::: The data
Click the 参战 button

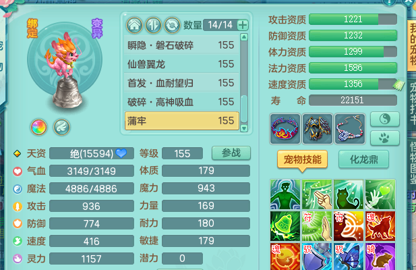[231, 153]
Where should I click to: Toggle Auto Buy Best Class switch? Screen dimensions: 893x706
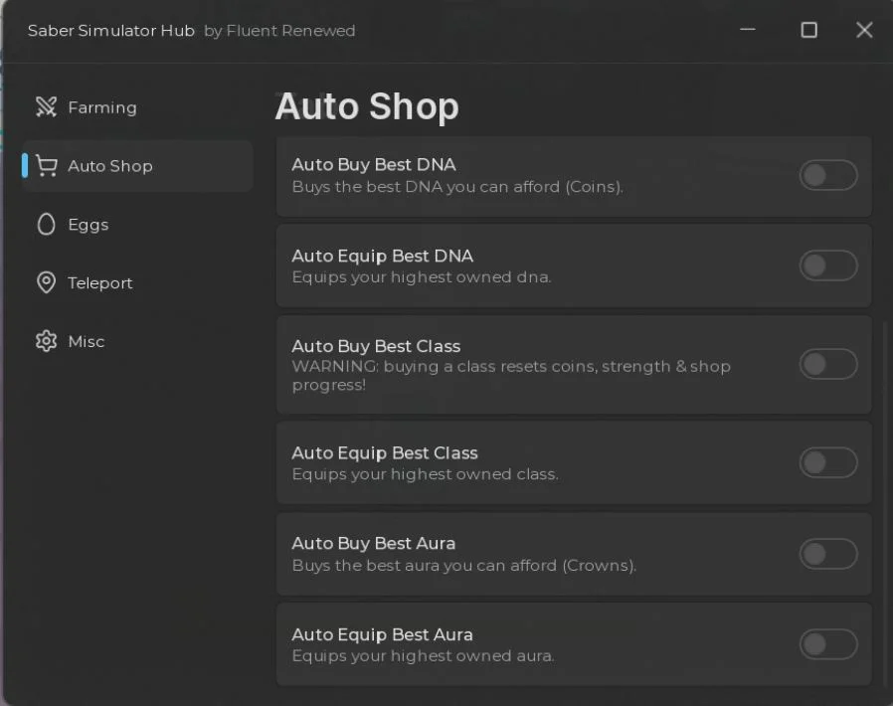pos(828,364)
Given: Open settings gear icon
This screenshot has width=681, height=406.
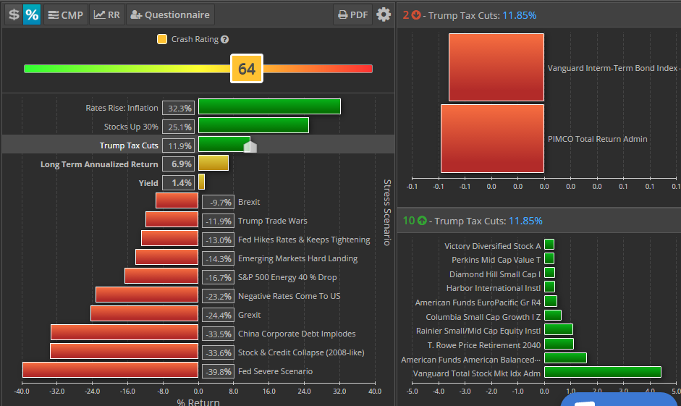Looking at the screenshot, I should click(384, 14).
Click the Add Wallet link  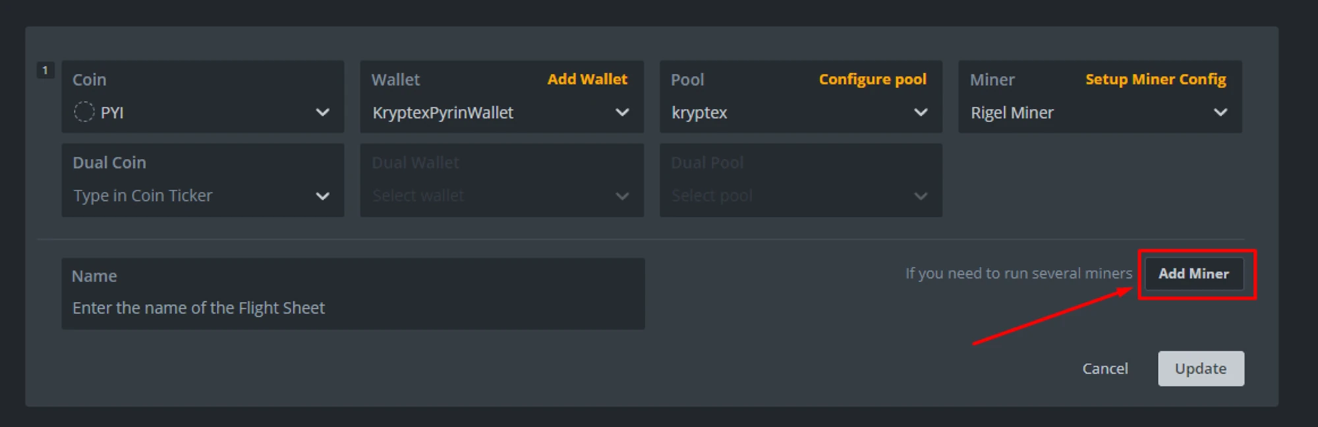pos(587,79)
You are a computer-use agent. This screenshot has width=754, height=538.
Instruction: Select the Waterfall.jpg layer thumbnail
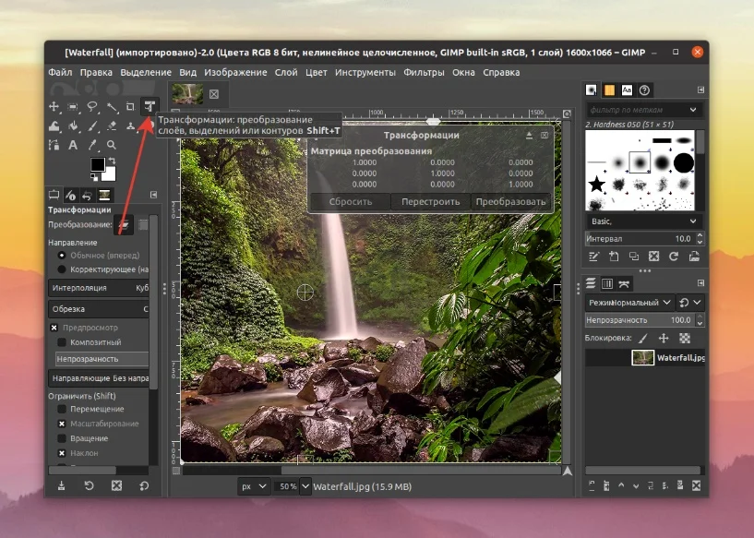click(643, 358)
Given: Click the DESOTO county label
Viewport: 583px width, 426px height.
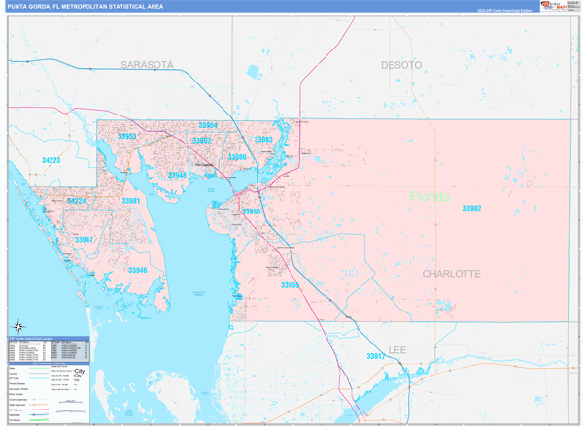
::::::
What needs to be done | Copy each line of the listing that holds the word "Given".

Completed exercise |
Given: Open settings gear icon
Given: Click the DESOTO county label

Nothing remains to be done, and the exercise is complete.